Targeting antibiotic resistance genes and plasmids in an MRSA strain. (a) Treatment of a mixed population of RN^Φ and USA300^Φ results in killing of the targeted USA300 MRSA strain and delivery of an immunizing phagemid to the rest of the population. (b) pDB121::mecA specifically kills USA300^Φ in a mixed population. Exponentially growing USA300^Φ and RN^Φ cells were mixed 1:1 and treated with pDB121 at an MOI of ~5. Cells were plated either on a non-selective medium, on chloramphenicol-containing medium to measure the proportion of cells receiving the phagemid treatment, or on oxacillin-containing medium to measure the proportion of USA300^Φ cells in the population (mean ± s.d.). (c) The CRISPR array sequence is programmed to target the pUSA01 and pUSA02 plasmids simultaneously. (d) USA300^Φ was treated with pDB121 lysates targeting each plasmid individually or in combination.

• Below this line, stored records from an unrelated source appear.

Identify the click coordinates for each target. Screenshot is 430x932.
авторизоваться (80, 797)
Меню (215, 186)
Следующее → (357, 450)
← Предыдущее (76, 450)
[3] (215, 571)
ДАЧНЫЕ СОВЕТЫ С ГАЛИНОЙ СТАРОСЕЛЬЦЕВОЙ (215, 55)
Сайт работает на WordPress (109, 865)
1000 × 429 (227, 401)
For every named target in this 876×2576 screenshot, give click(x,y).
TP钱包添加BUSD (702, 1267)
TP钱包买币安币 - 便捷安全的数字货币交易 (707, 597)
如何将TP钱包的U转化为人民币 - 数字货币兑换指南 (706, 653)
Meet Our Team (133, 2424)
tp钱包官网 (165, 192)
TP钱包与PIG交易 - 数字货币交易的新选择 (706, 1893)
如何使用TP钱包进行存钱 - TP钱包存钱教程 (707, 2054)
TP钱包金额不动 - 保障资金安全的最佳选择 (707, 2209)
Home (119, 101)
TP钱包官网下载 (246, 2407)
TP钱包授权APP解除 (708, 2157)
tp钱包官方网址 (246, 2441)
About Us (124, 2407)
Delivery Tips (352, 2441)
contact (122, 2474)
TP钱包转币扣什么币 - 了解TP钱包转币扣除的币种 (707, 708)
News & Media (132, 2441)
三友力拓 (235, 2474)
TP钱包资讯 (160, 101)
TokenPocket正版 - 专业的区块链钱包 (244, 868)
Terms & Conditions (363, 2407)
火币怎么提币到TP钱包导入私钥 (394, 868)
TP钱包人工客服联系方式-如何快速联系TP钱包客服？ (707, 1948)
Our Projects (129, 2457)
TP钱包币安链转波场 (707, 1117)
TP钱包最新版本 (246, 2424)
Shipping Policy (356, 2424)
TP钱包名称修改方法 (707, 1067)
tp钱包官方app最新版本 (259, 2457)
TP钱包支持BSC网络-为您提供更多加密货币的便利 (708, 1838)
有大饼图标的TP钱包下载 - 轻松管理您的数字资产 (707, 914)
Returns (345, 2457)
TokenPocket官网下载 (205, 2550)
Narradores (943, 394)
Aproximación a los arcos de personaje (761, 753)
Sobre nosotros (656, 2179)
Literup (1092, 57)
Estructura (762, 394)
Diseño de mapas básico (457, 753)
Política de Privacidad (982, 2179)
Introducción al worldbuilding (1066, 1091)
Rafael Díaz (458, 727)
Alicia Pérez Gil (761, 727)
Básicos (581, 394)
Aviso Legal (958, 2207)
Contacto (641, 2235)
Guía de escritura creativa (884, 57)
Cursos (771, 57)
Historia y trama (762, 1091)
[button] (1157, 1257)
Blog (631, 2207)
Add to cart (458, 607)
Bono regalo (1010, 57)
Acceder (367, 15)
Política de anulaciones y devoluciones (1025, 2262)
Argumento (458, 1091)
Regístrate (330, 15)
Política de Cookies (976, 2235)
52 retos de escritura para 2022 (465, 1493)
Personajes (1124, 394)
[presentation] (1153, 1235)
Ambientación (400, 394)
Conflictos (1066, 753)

Cells were plated either on a non-selective medium, on chloramphenicol-containing medium to measure the proportion of cells receiving the phagemid treatment, or on tetracycline-containing medium to measure the proportion of cells cured of pUSA02 (mean ± s.d.). (e) Plasmid curing was confirmed by the lack of PCR amplification with plasmid specific oligonucleotides in 8 independent CFUs after treatment with the double targeting construct. (f) A population of RN^Φ cells was immunized against plasmid horizontal transfer by treatment with the pUSA02-targeting pDB121 phagemid. 30 min after treatment, the population is transduced with a ΦNM1 stock grown on USA300. Cells are plated either without selection or on tetracycline to measure transduction efficiency of the pUSA02 plasmid (mean ± s.d.).